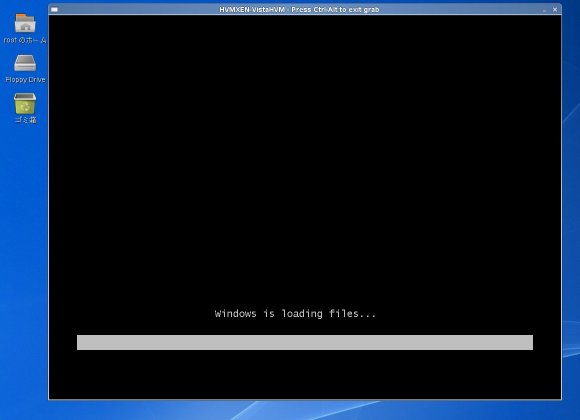Click the middle of the gray loading progress bar

(x=305, y=342)
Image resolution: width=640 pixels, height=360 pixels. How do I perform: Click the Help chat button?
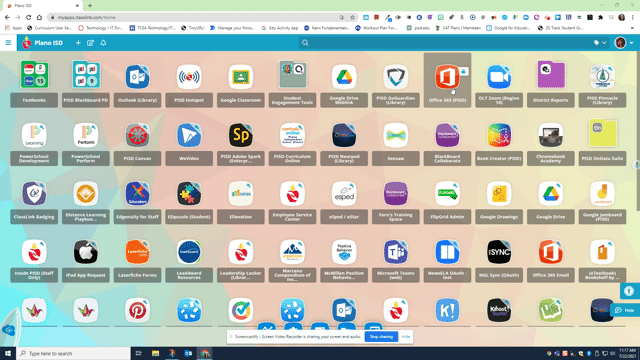[x=624, y=310]
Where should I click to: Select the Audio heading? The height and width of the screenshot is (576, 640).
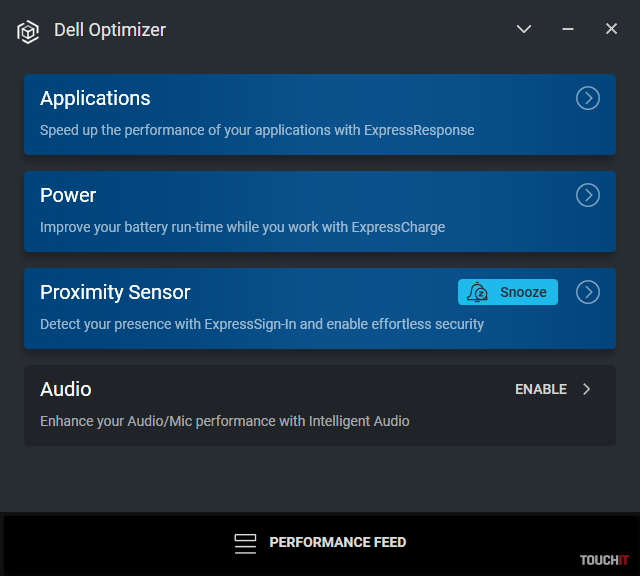coord(66,389)
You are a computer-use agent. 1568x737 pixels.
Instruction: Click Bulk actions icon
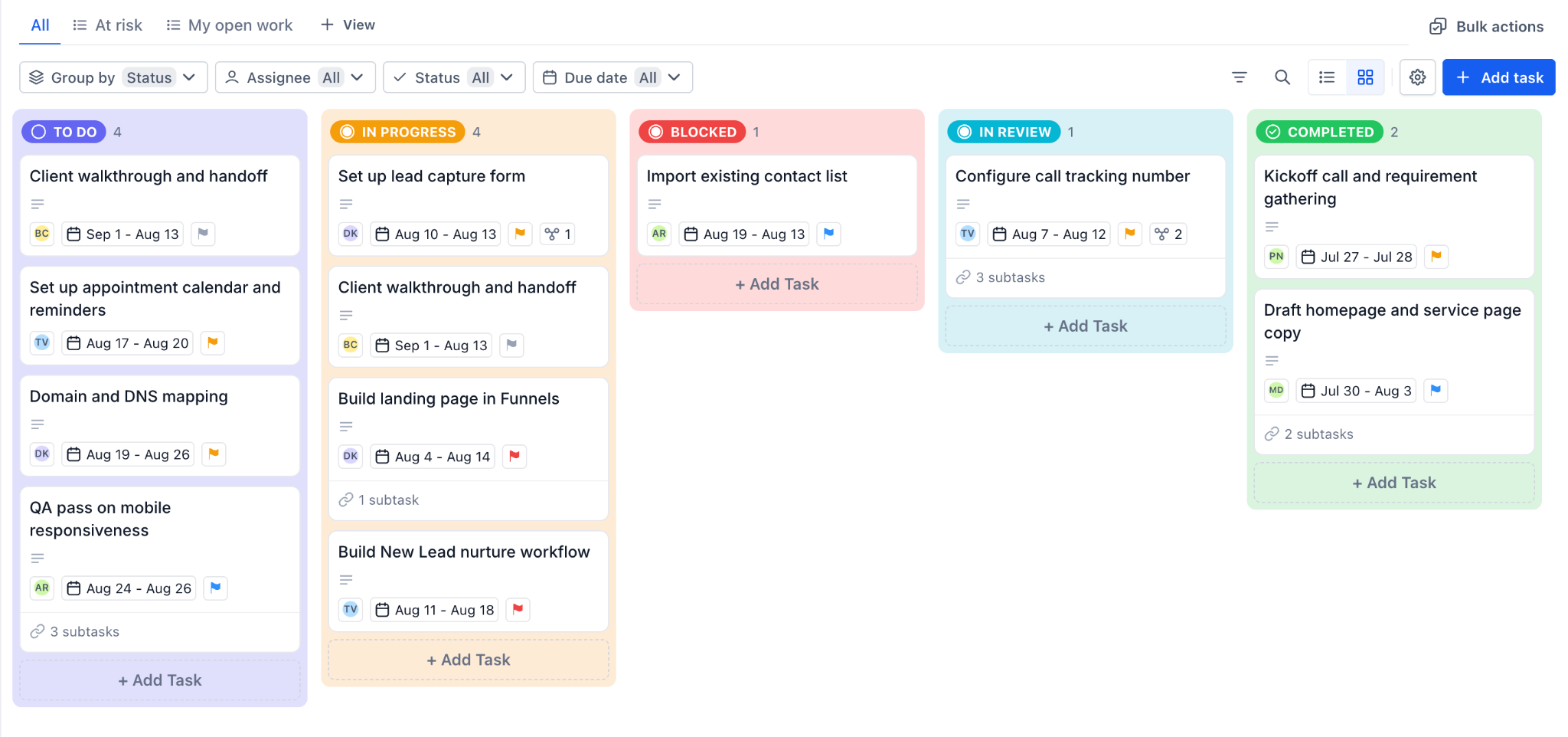pyautogui.click(x=1438, y=27)
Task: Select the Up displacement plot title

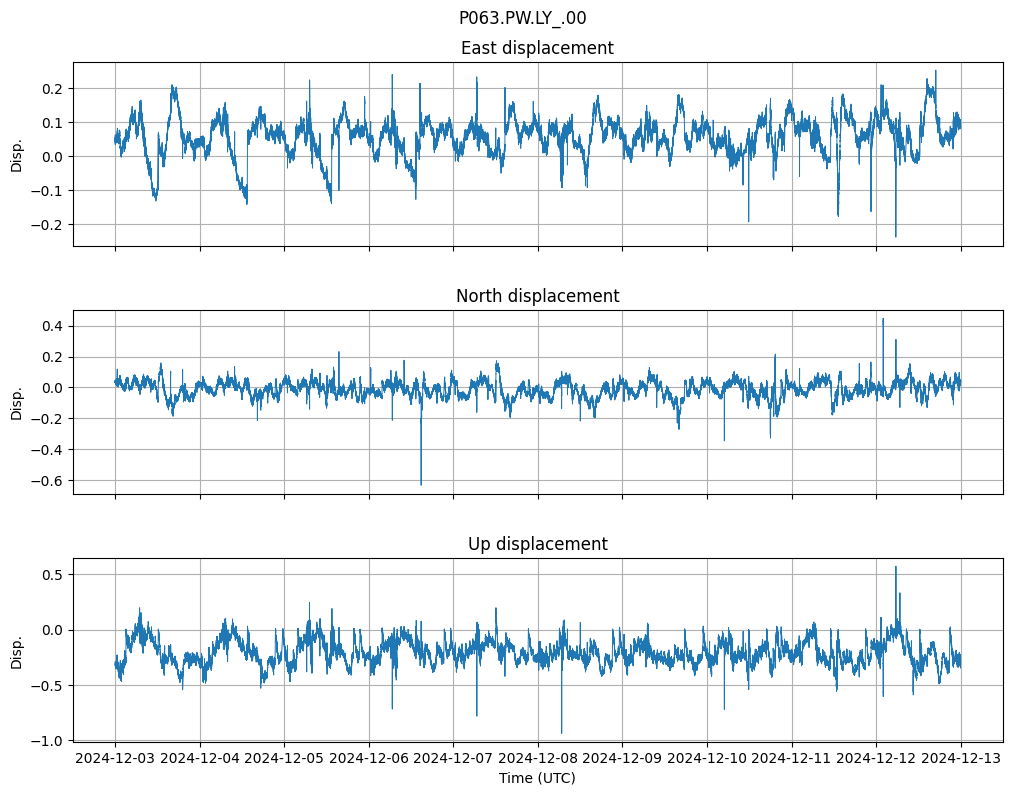Action: click(x=537, y=544)
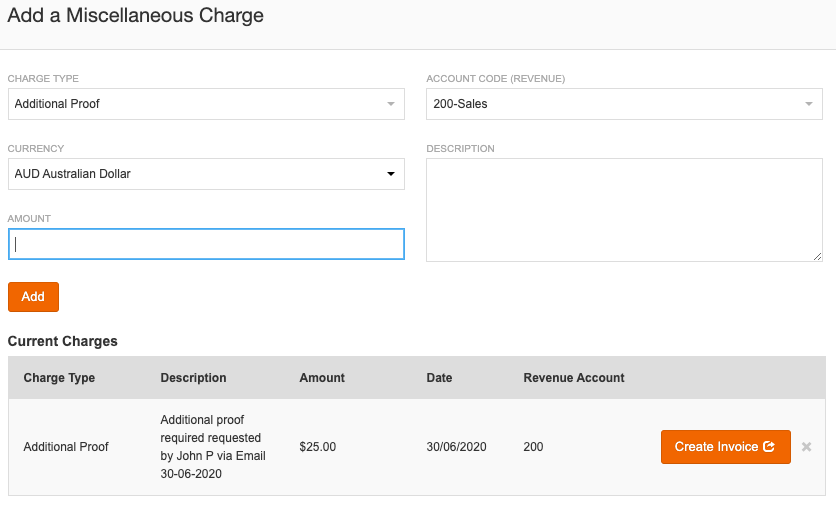Click the share arrow icon on Create Invoice

769,447
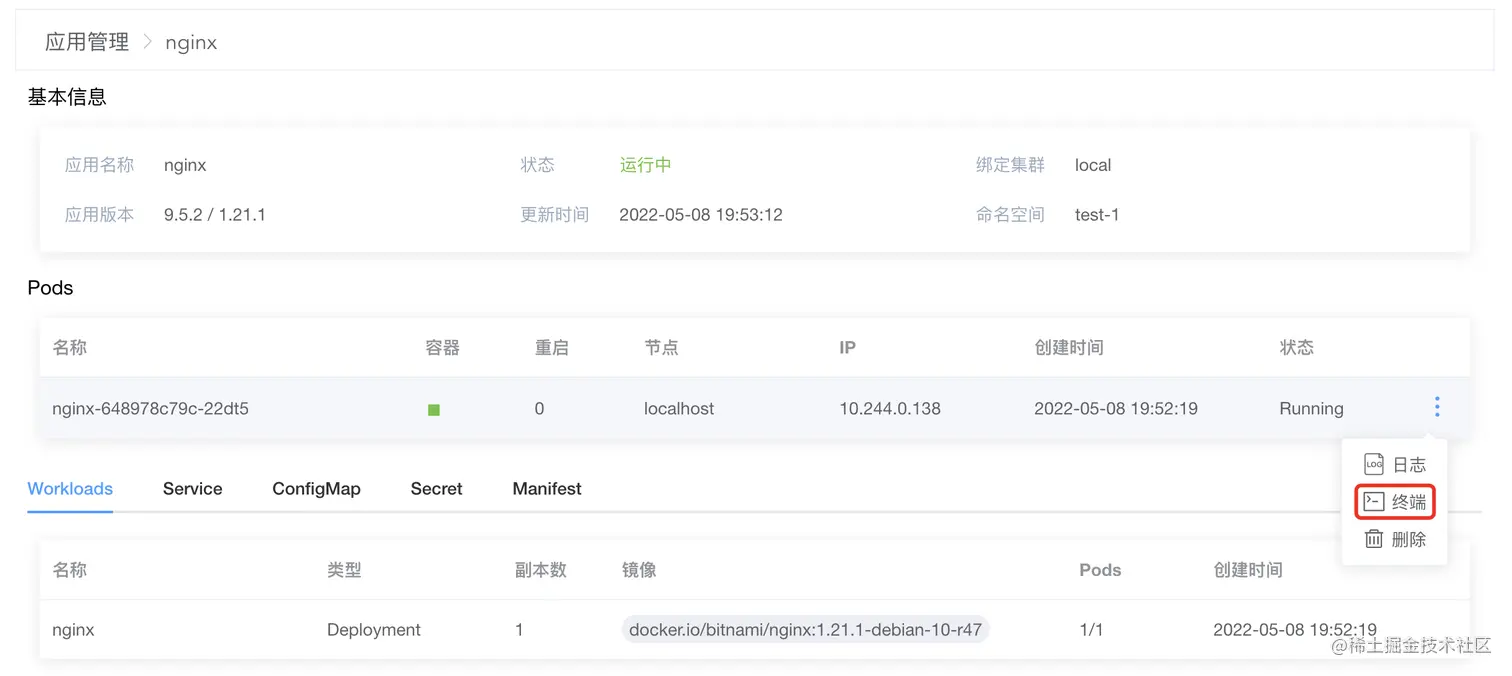Click the 运行中 status text

(x=645, y=164)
- - - - - - -
● What is expected:
What is needed is an exact restatement of every line from the line containing "You are a computer-use" through the last line of the records, minus any pictures.

● Answer to this exercise:
You are a computer-use agent. 1568x737 pixels.
Instruction: Click Bulk actions icon
pyautogui.click(x=1438, y=27)
Task: Select the Up displacement plot title

Action: click(x=537, y=544)
Click the share arrow icon on Create Invoice

769,447
Click the 运行中 status text

(x=645, y=164)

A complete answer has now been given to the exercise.